Title: The Overfitting Fallacy: How Story Fit Influencers Fix Your Search Problems
Meta Title: How to Find Story Fit Influencers

When brands struggle to find good creators, the problem usually isn’t volume. It’s vision.
There are millions of incredible creators out there – with even more popping up every day.
But if you’re looking for a shopping list of criteria, and only filtering for product-match (people who are already in your niche, or talking about products like yours) – you’re going to hit a wall.
We call it overfitting. We shamelessly stole borrowed 💅 the concept from mathematics, and it means when you’re interpreting data too literally to be able to account for outliers or predict the future.
In layman’s terms, it means your influencer search criteria is too strict, and you need to chill out.
Enter, story fit influencers. They’re those misfit influencers who don’t work on paper but perform surprisingly well.
I’m going to go deeper into what overfitting really looks like, how it affects your influencer search, and teach you how to find those story fit influencers who are going to help you tell your brand story.
What is overfitting?
Overfitting boils down to just being too strict about what an influencer needs to have to be considered a “good brand fit.”
********
» EXERCISES TO COMPLETE:
**1.** Answer these about the article on overfitting, one line each:
(a) From what field was the concept of overfitting borrowed?
(b) What are the influencers called who don't work on paper but perform surprisingly well?
(c) According to the article, how many creators are out there?
**2.** Could you print the part of the article on overfitting starting with "I’m going to" and going on through "What is overfitting?"?

» DATASET EXCERPT:
********
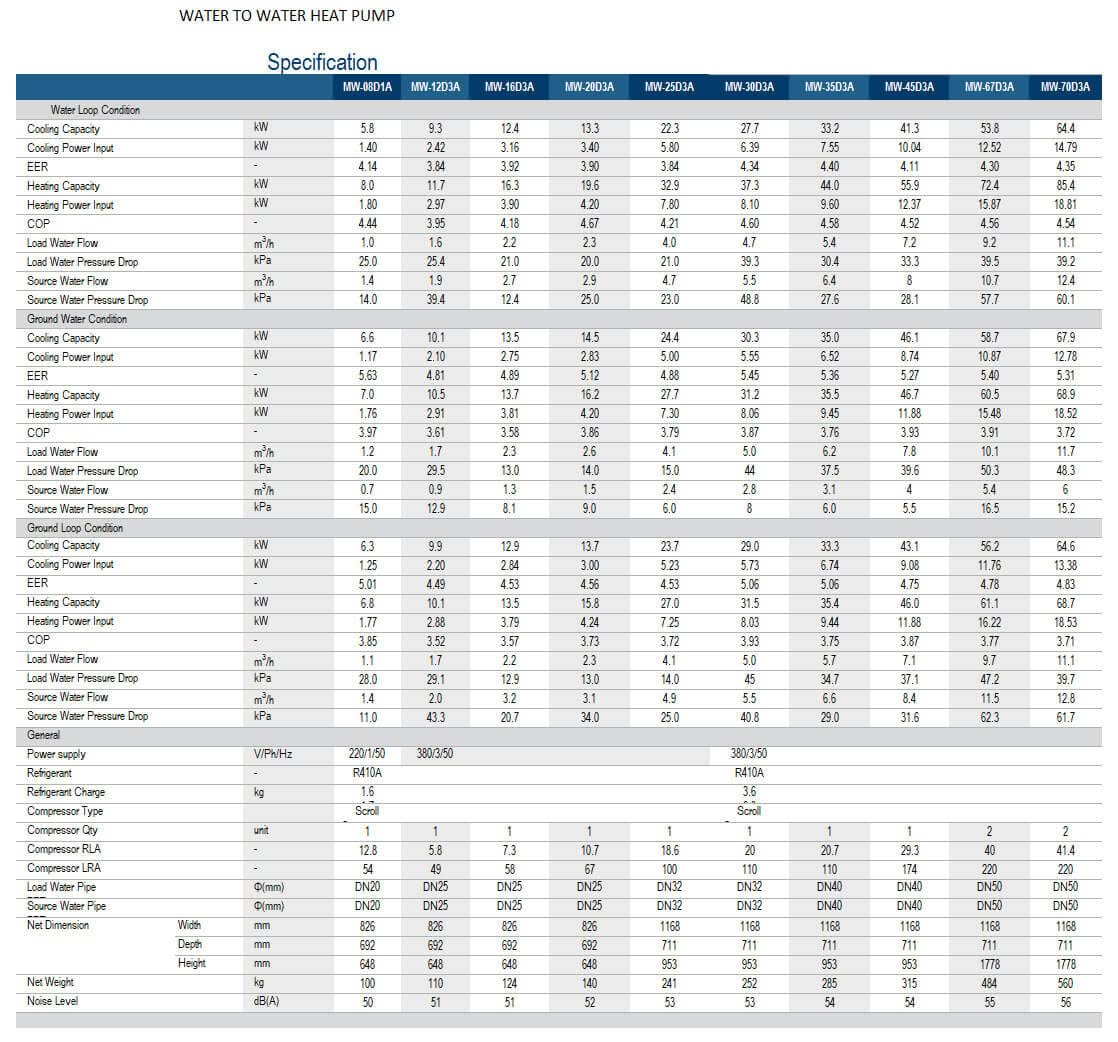Click the MW-25D3A column header
The width and height of the screenshot is (1118, 1042).
tap(669, 87)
********
» ANSWERS TO EACH TASK:
**1.**
(a) Mathematics.
(b) Story fit influencers.
(c) Millions.

**2.**
I’m going to go deeper into what overfitting really looks like, how it affects your influencer search, and teach you how to find those story fit influencers who are going to help you tell your brand story.
What is overfitting?